I have a confession to make. I’m a snob. At least, I am where technology is concerned. Okay, maybe I’m not the type to cross the street when I see someone with last year’s doohickey du jour. But I do notice when your smart phone looks (or acts) like a brick. I can tell at a glance whether your machine is a cutting edge screamer or the technological equivalent of East Germany’s Brabant automobile, legendary for its poor quality.

I like good engineering, good design and efficient performance. In short, I like things that do their job well, whatever that job may be. I like it so much that I hate to settle for less than the best. Not the biggest, necessarily, nor the most expensive. Just the best.

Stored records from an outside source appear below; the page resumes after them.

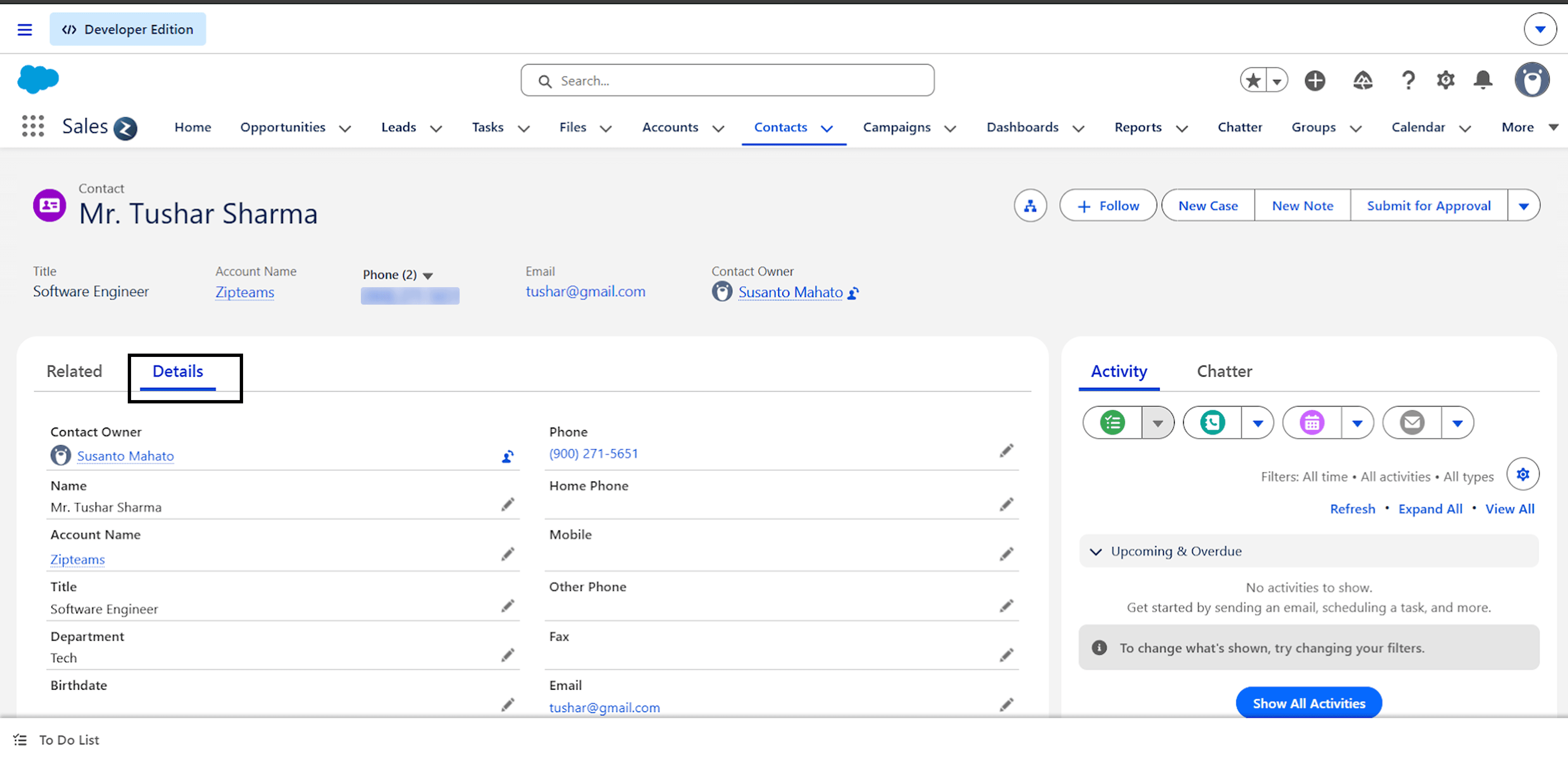Collapse the Upcoming & Overdue section

point(1096,552)
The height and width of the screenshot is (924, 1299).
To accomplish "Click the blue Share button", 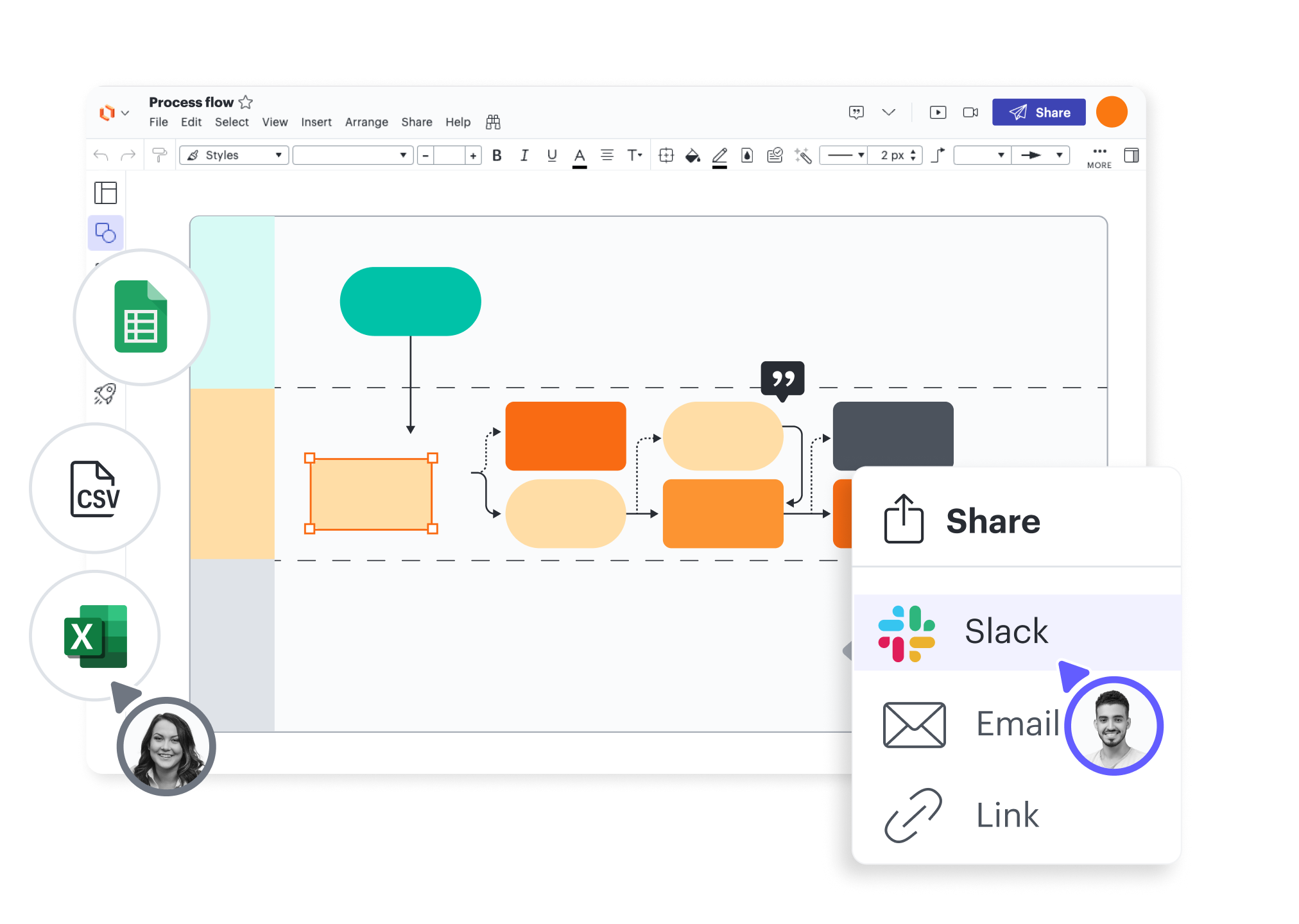I will pos(1038,112).
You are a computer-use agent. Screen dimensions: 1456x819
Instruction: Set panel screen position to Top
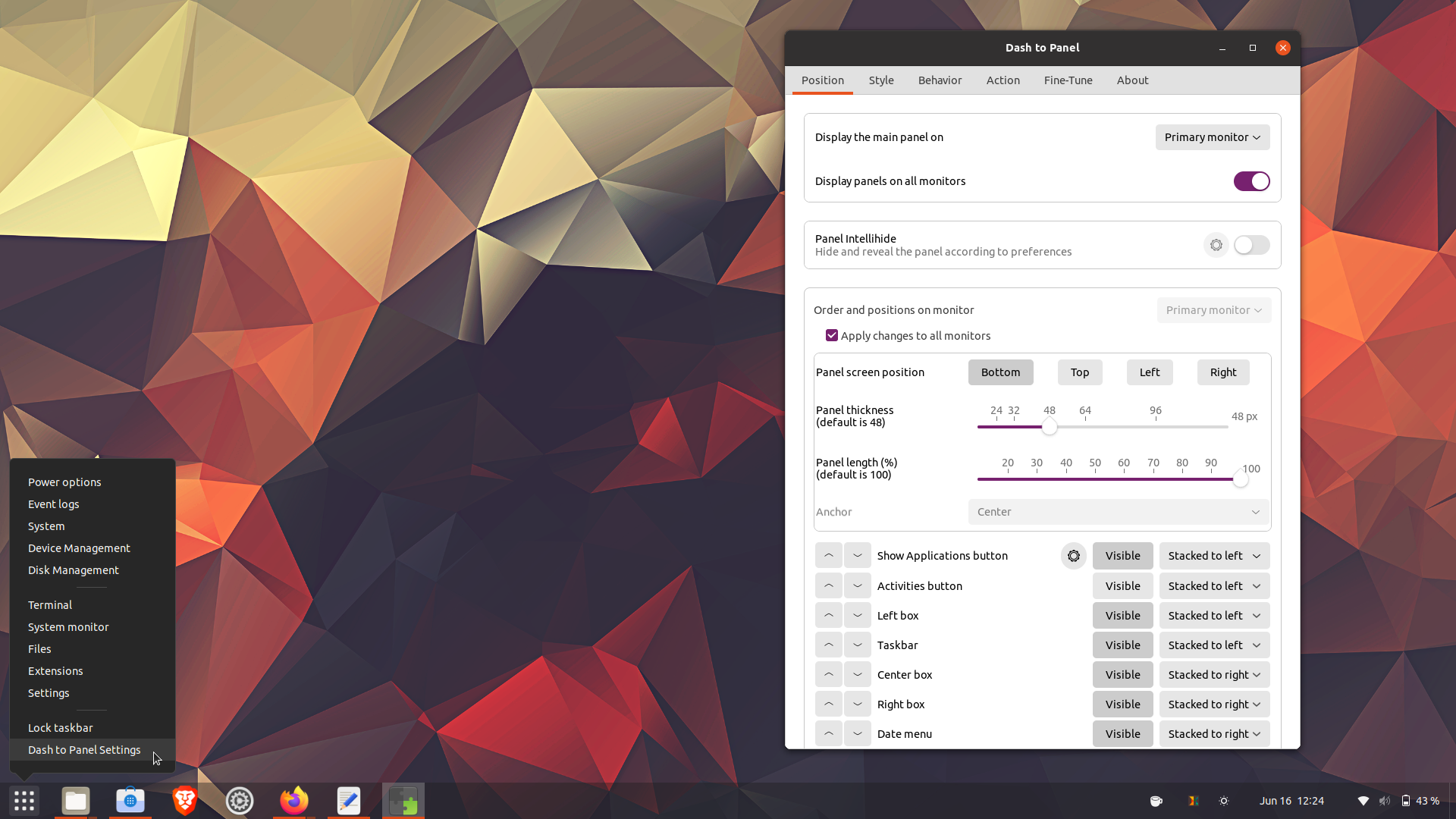pyautogui.click(x=1080, y=372)
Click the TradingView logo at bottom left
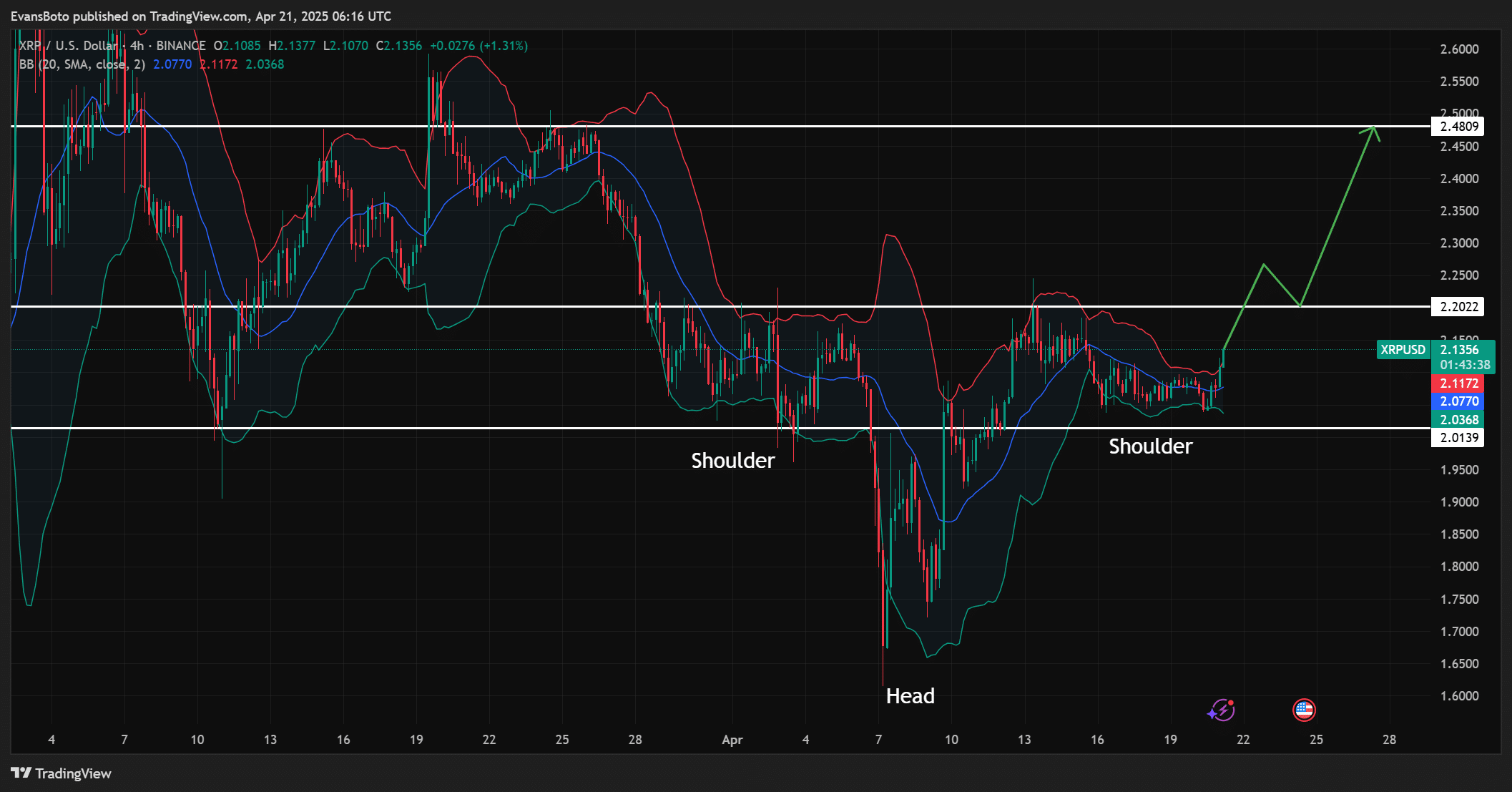This screenshot has width=1512, height=792. click(62, 773)
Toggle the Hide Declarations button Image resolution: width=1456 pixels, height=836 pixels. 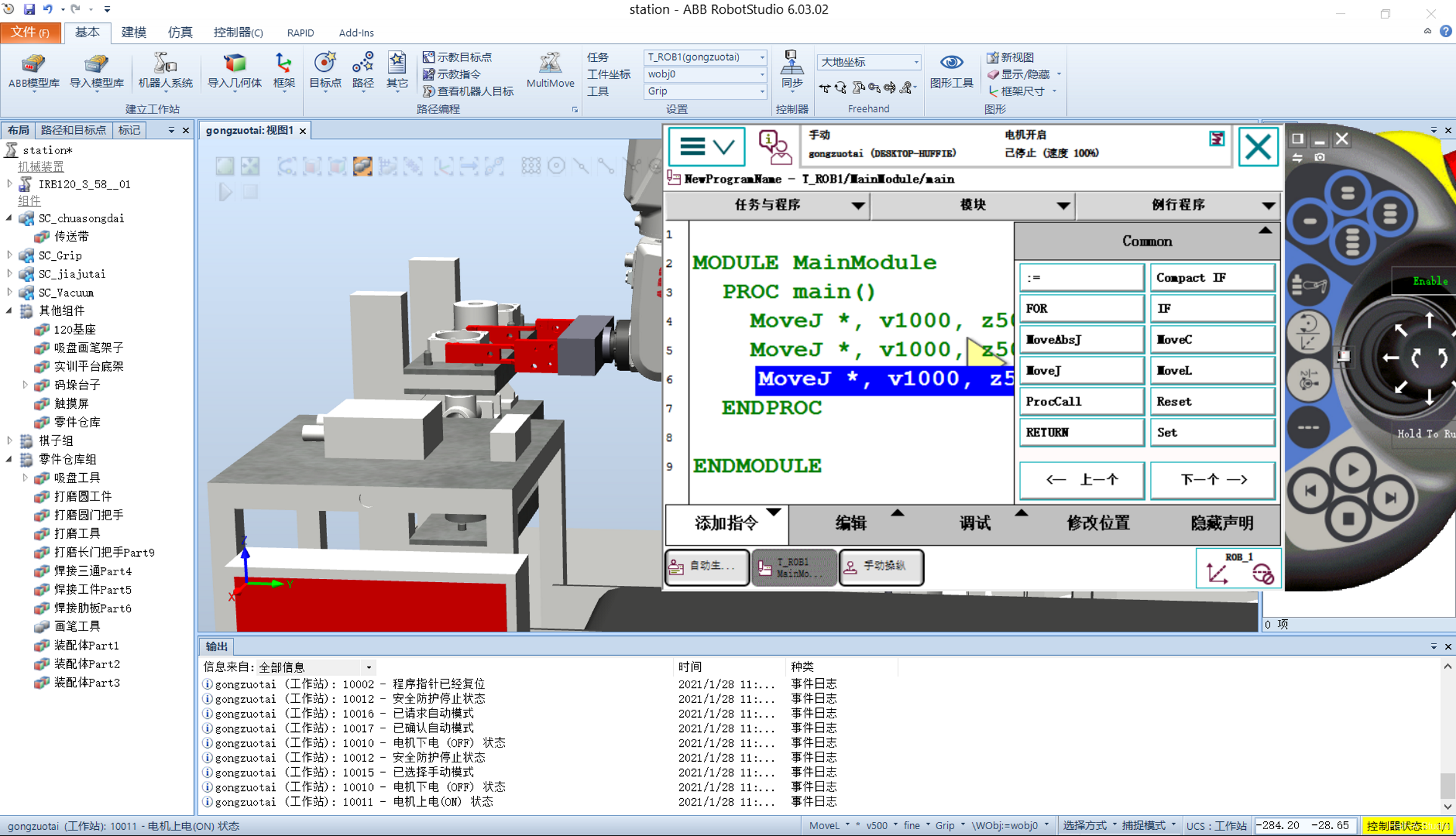point(1221,523)
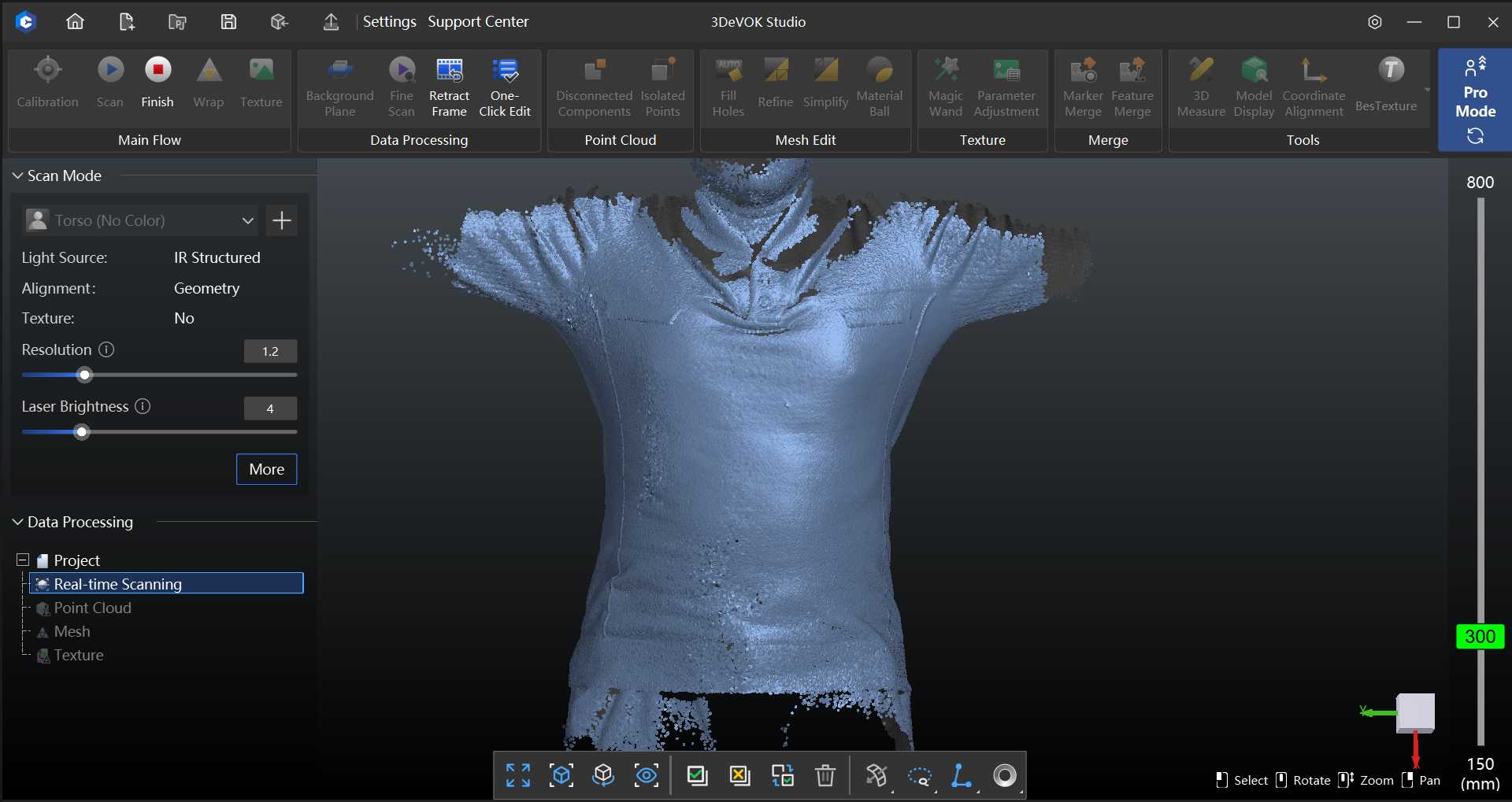This screenshot has width=1512, height=802.
Task: Click the More button for scan settings
Action: [266, 469]
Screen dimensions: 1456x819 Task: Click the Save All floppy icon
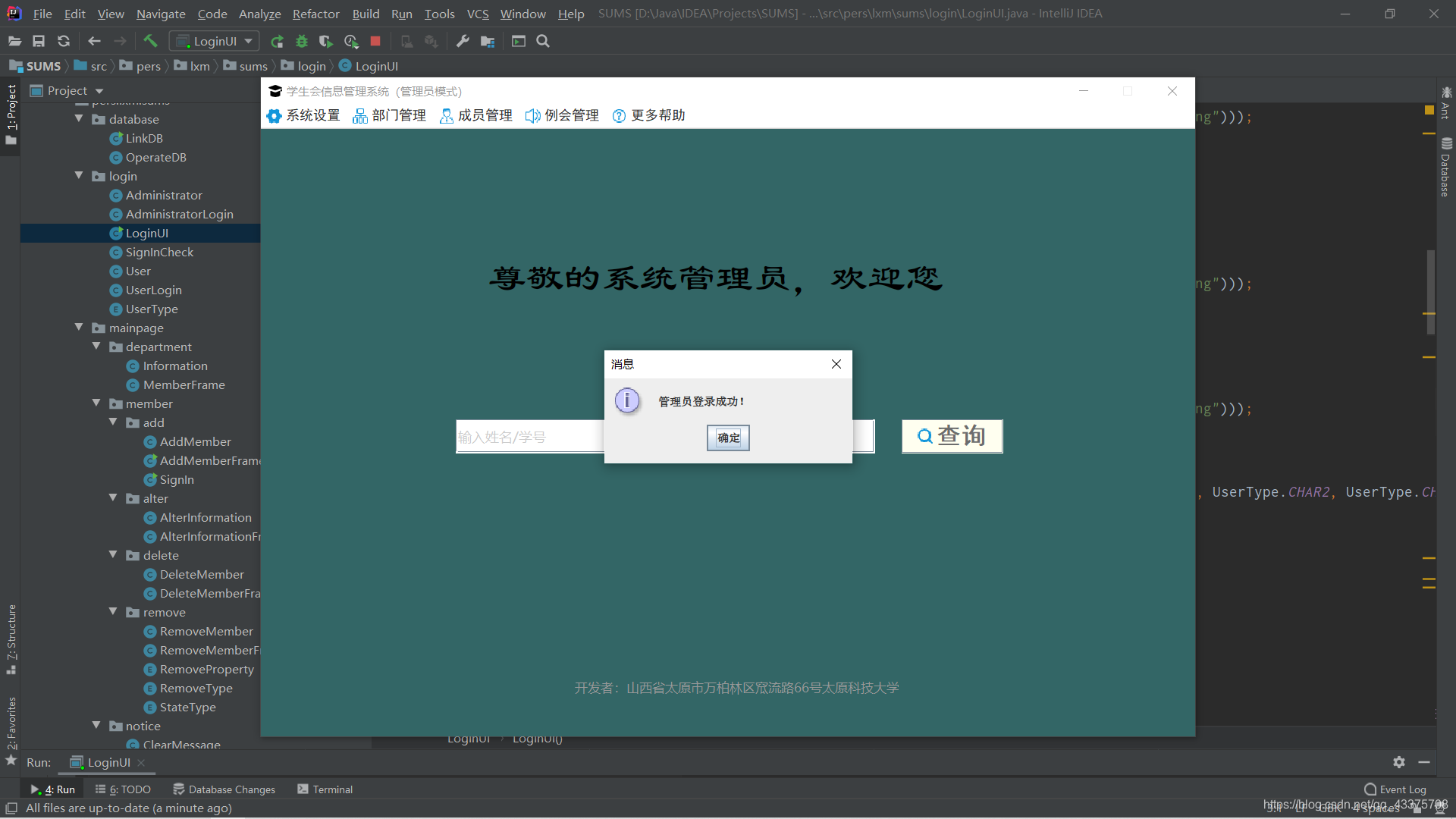coord(39,41)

This focus on tools made me lose sight of a couple of important things: First, while doing things perfectly is a commendable ideal, it happens exactly 0% of the time in the real world. Second, Vanuatu is more, er, ‘real world’ than many other places on Earth.

In case you haven’t noticed, I’m a bit of a leftie when it comes to computing. I like to see as much power in the hands of the people as possible. While it’s nice – and often necessary – to rely on services provided by others, I’ve always believed that DIY is the most empowering way to go. So, when the news began to percolate out that Vanuatu would have truly national mobile phone services, I was interested mostly in how that might help the spread of computers into the islands.

What I didn’t consider is that the mobile might actually become the computer.